The problem: Leave out every picture and set down, exactly, the lines below from the one holding "Task: Delete the" up to and including the one holding "The width and height of the screenshot is (588, 382).".

Given information:
[Start of Attachment]
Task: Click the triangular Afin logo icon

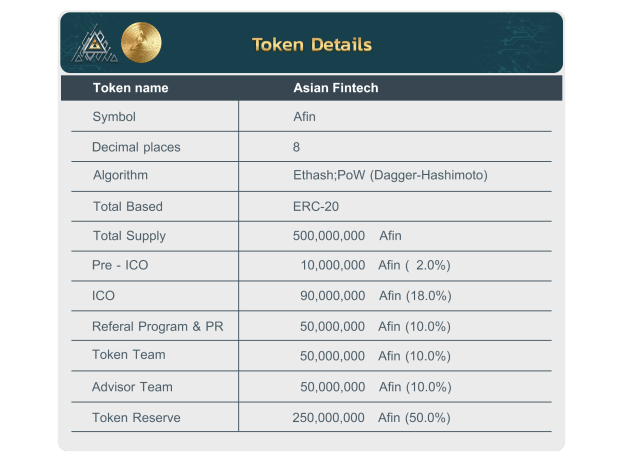Action: 95,44
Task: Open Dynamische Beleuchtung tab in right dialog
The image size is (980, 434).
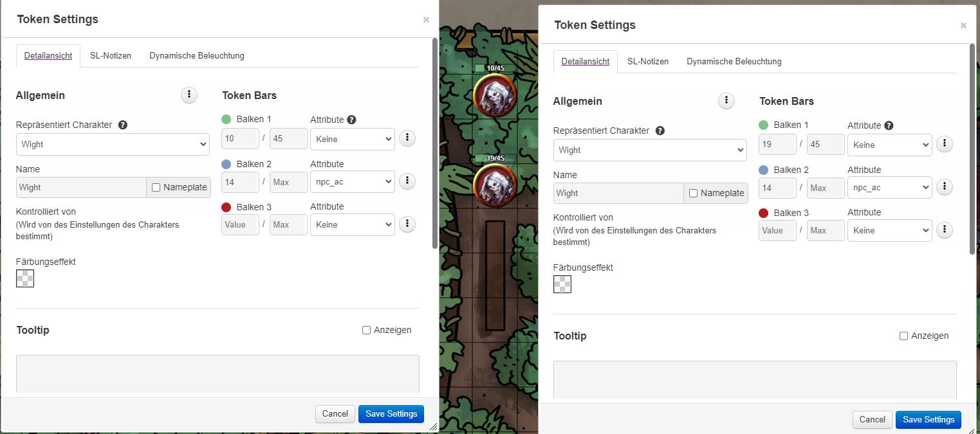Action: click(x=734, y=62)

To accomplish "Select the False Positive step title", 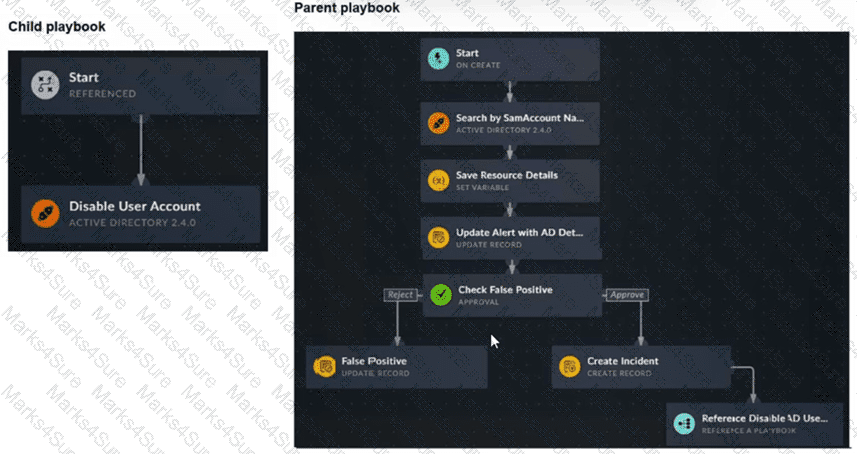I will pyautogui.click(x=374, y=361).
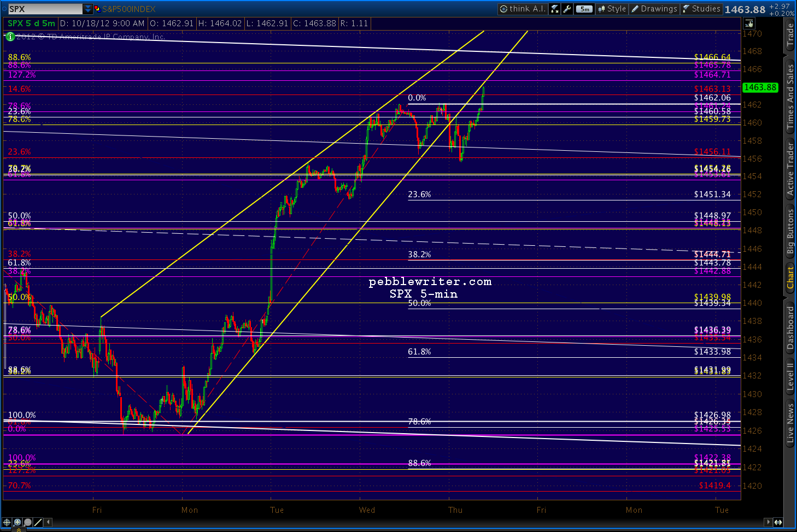The width and height of the screenshot is (797, 532).
Task: Select the zoom in magnifier icon
Action: (17, 522)
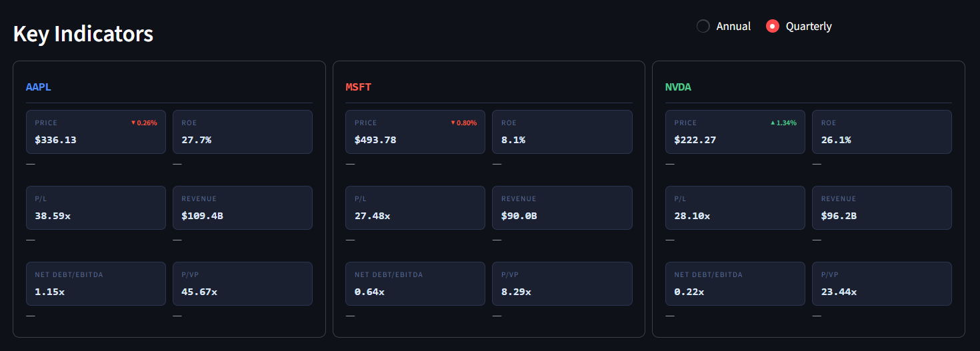Image resolution: width=980 pixels, height=351 pixels.
Task: Select the Quarterly radio button
Action: tap(773, 26)
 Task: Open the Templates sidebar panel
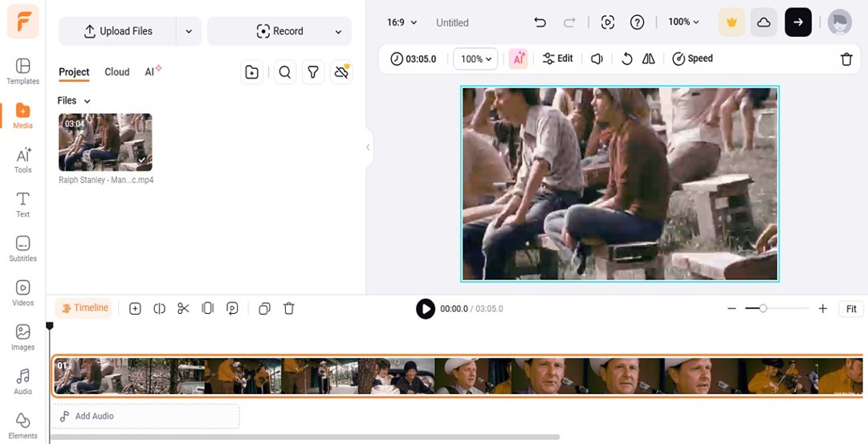pos(22,71)
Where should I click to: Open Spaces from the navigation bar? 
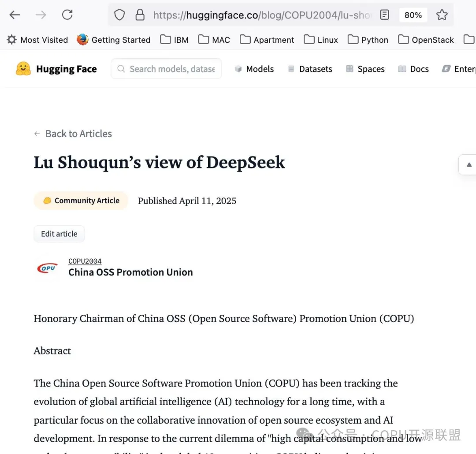[365, 69]
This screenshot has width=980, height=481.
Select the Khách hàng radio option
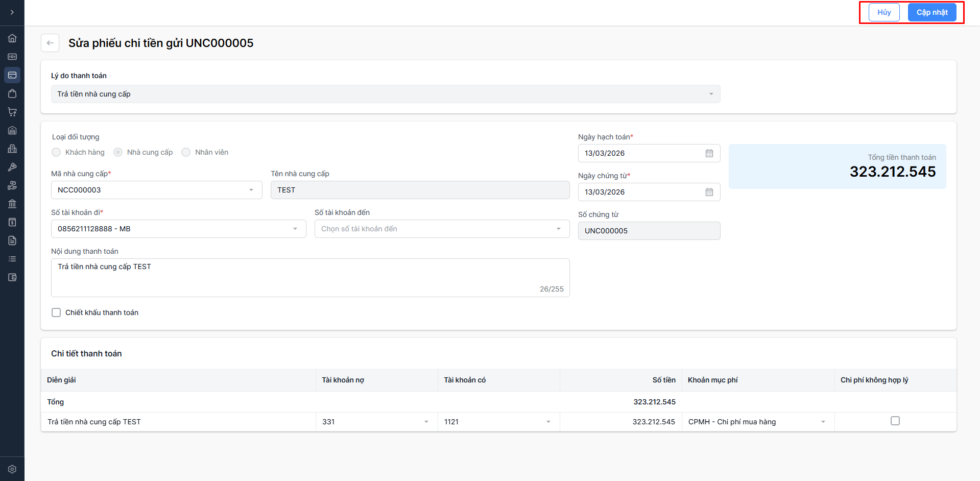click(x=56, y=152)
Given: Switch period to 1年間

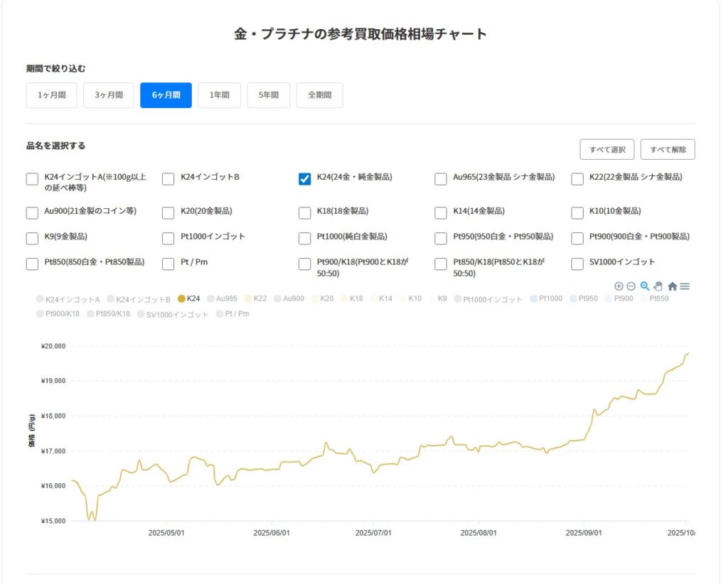Looking at the screenshot, I should click(x=219, y=95).
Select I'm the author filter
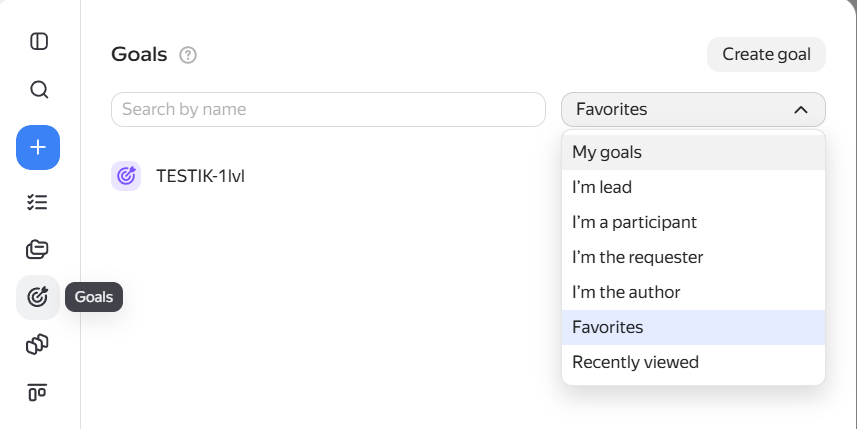 click(x=693, y=292)
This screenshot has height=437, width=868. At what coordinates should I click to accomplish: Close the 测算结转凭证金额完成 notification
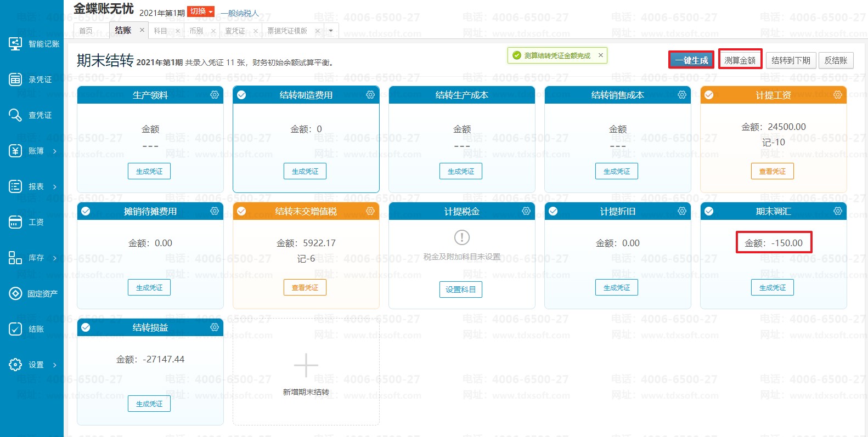600,55
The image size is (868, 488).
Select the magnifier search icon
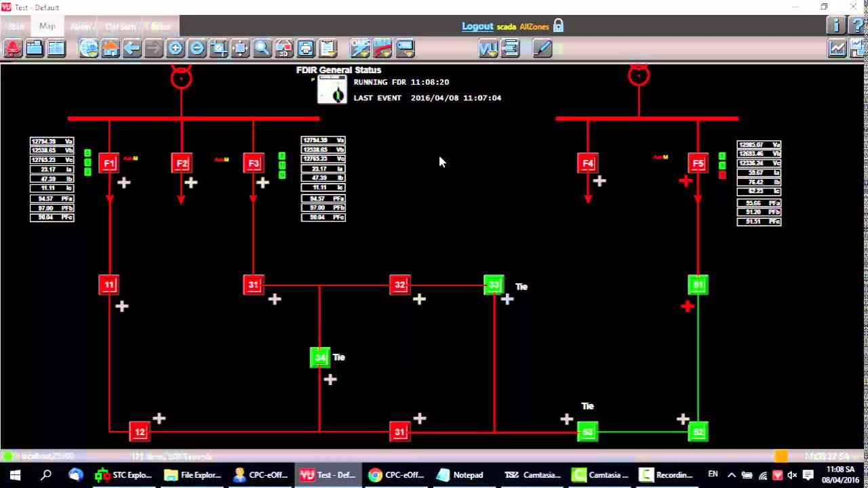pyautogui.click(x=262, y=48)
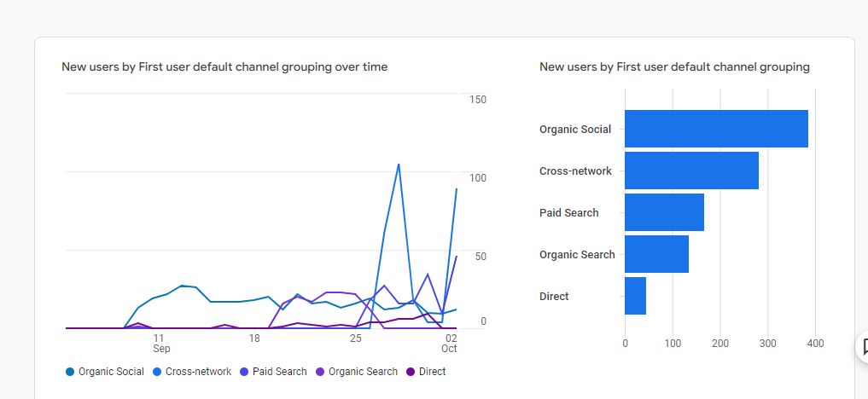Click the bar chart title above the bars
The width and height of the screenshot is (868, 399).
pyautogui.click(x=674, y=67)
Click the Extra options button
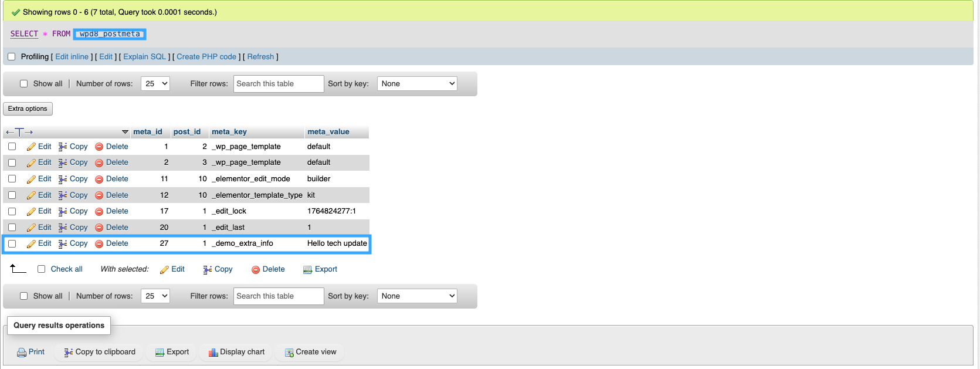The height and width of the screenshot is (369, 980). [28, 109]
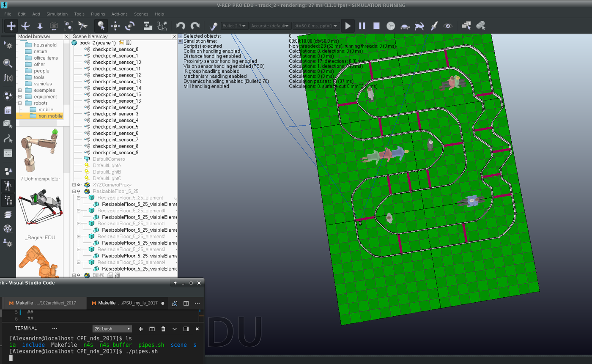Expand the XYZCameraProxy tree node
The width and height of the screenshot is (592, 364).
tap(74, 185)
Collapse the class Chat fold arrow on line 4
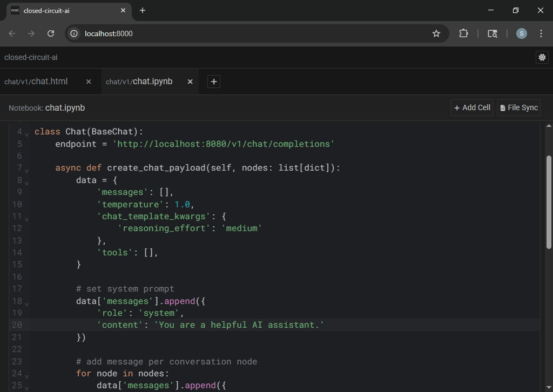Screen dimensions: 553x392 [27, 134]
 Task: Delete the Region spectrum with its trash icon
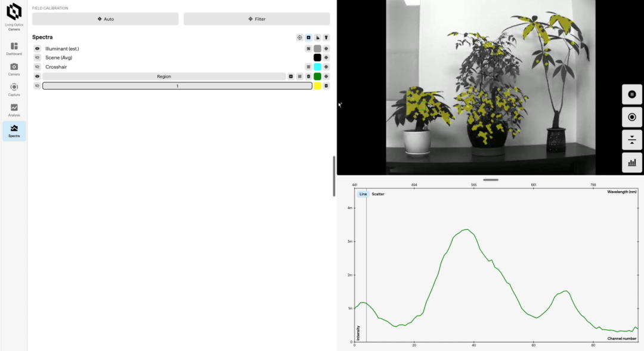(x=308, y=76)
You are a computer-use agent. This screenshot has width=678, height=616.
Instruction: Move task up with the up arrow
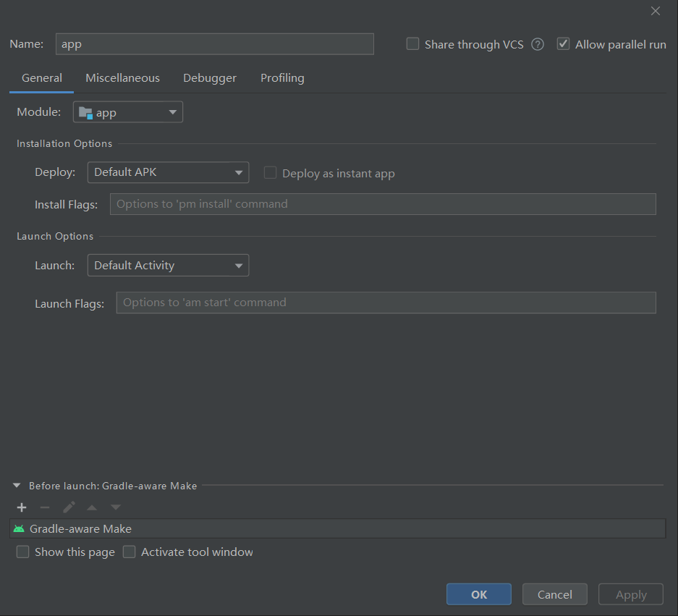92,507
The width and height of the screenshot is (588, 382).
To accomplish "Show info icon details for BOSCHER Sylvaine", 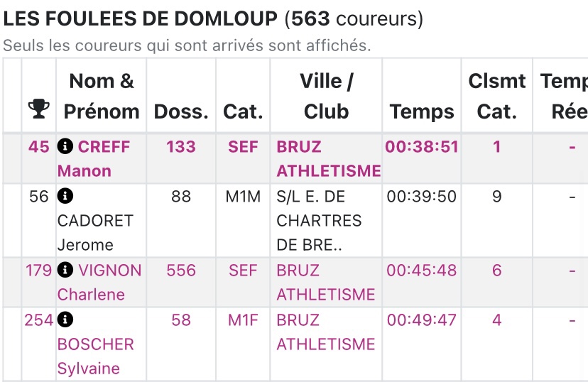I will 65,320.
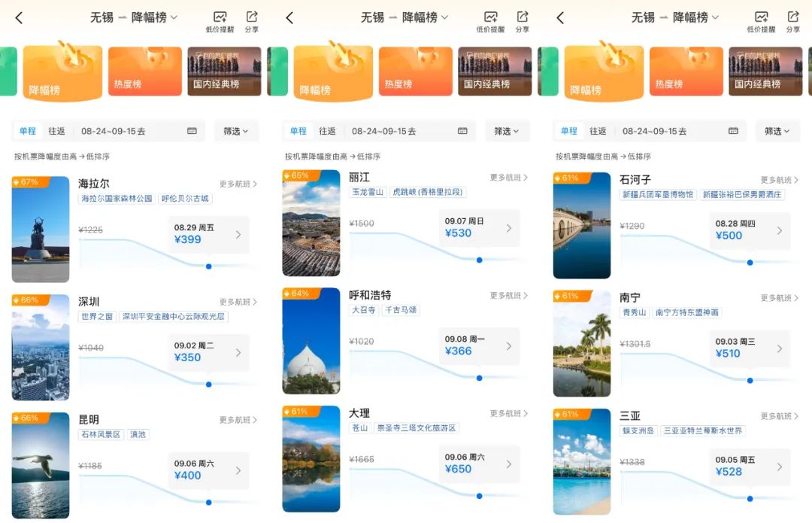Tap the 低价提醒 icon in the rightmost screen
Image resolution: width=812 pixels, height=523 pixels.
761,21
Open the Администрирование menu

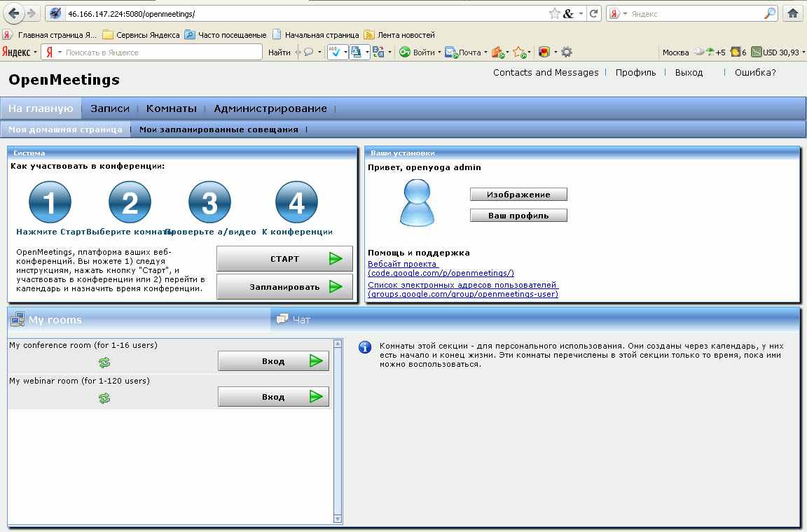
[End of Attachment]
Result of this task:
 Task: Delete the Region spectrum with its trash icon
(x=308, y=76)
You are a computer-use agent. This screenshot has width=678, height=616.
Instruction: Move task up with the up arrow
92,507
The width and height of the screenshot is (588, 382).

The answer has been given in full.